Weigel

Opening Act: Taggmentum

US Republican presidential candidate Mitt Romney (L), his wife Ann (C) and son Tagg watch one of Tagg’s son play soccer in Belmont, Massachusetts, on September 15, 2012. AFP PHOTO/Nicholas KAMM (Photo credit should read NICHOLAS KAMM/AFP/GettyImages) Photo by NICHOLAS KAMM/AFP/GettyImages

McKay Coppins writes the best piece in a burgeoning genre: The rise of Taggart Romney.

If Romney wins the presidency, his five successful, well-educated sons could provide the necessary building blocks for a political dynasty — and no one is more valuable to that future than Tagg, according to advisers, family friends, and campaign insiders. Already, his advice to his father is beginning to supersede what’s coming out of the Boston campaign headquarters — and many believe his influence will only grow going forward.

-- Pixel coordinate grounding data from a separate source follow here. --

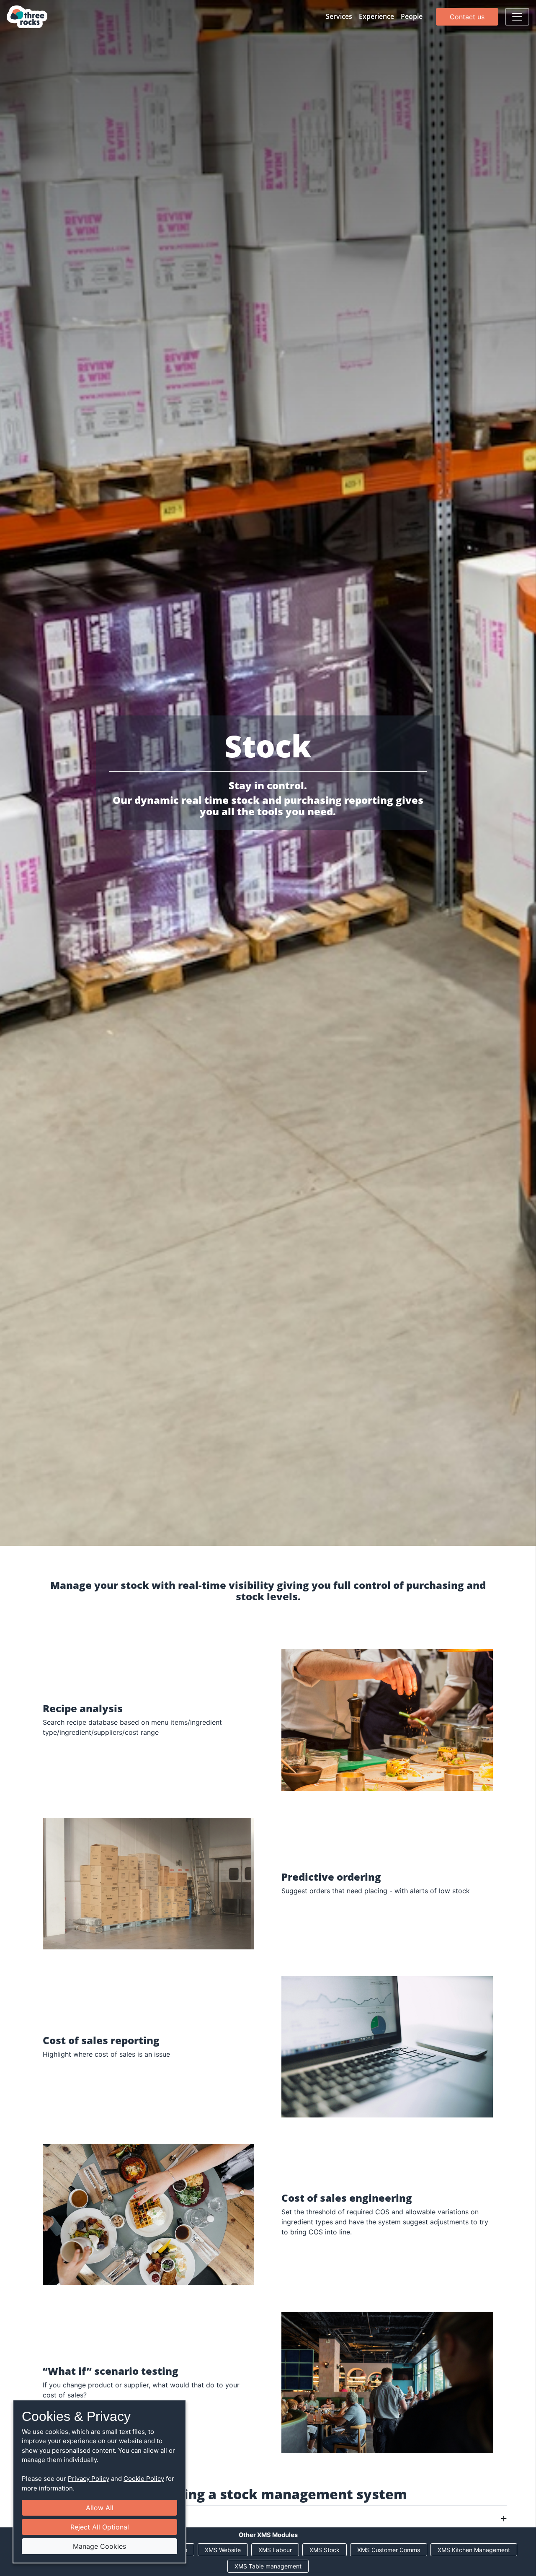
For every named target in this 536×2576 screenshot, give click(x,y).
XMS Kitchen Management (474, 2549)
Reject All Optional (99, 2527)
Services (339, 16)
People (412, 16)
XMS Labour (275, 2549)
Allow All (99, 2507)
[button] (268, 2518)
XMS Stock (324, 2549)
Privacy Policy (88, 2479)
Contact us (467, 17)
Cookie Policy (144, 2479)
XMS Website (223, 2549)
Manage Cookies (99, 2546)
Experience (376, 16)
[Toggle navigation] (517, 17)
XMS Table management (268, 2566)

Greg Sargent talks to Stan Greenberg, who assigns great power to Mitt Romney’s on-the-spot listmaking.

Romney, however, succeeded in communicating with unmarried women, Greenberg says, by prefacing talk of his five point plan with an extended discussion of the economic strain of middle-income Americans — which Greenberg calls an effective “set up that gave his details meaning.”

“When Romney talked about what he is going to do for the middle class, his five point plan, they were very responsive,” Greenberg says. “The president had a lot of detail but didn’t have the set up in values.”

Zach Carter and Jason Cherkis dive 10,000 feet deep into Bain Capital’s business deals in post-Soviet Russia.

John Dickerson tries to bring some reason and sanity to the great gaffe debate.

And Rick Hasen worries, fairly reasonably, about whether Republicans will accept a Romney loss.

In 1996, before the 2000 Florida meltdown ending with the Supreme Court’s decision in Bush v. Gore, about 10 percent of people believed the way the election was run was somewhat or very unfair, with almost no difference in Republican views and Democratic views. By 2004, when George W. Bush won re-election over John Kerry, roughly 22 percent of Democrats thought the way the election was run was unfair compared with about 3 percent of Republicans. Yet in the contested Washington state election in 2004, when the courts handed the governorship to a Democrat after a Republican was first declared the winner, 68 percent of Republicans compared with only 27 percent of Democrats thought the way the election was run was unfair.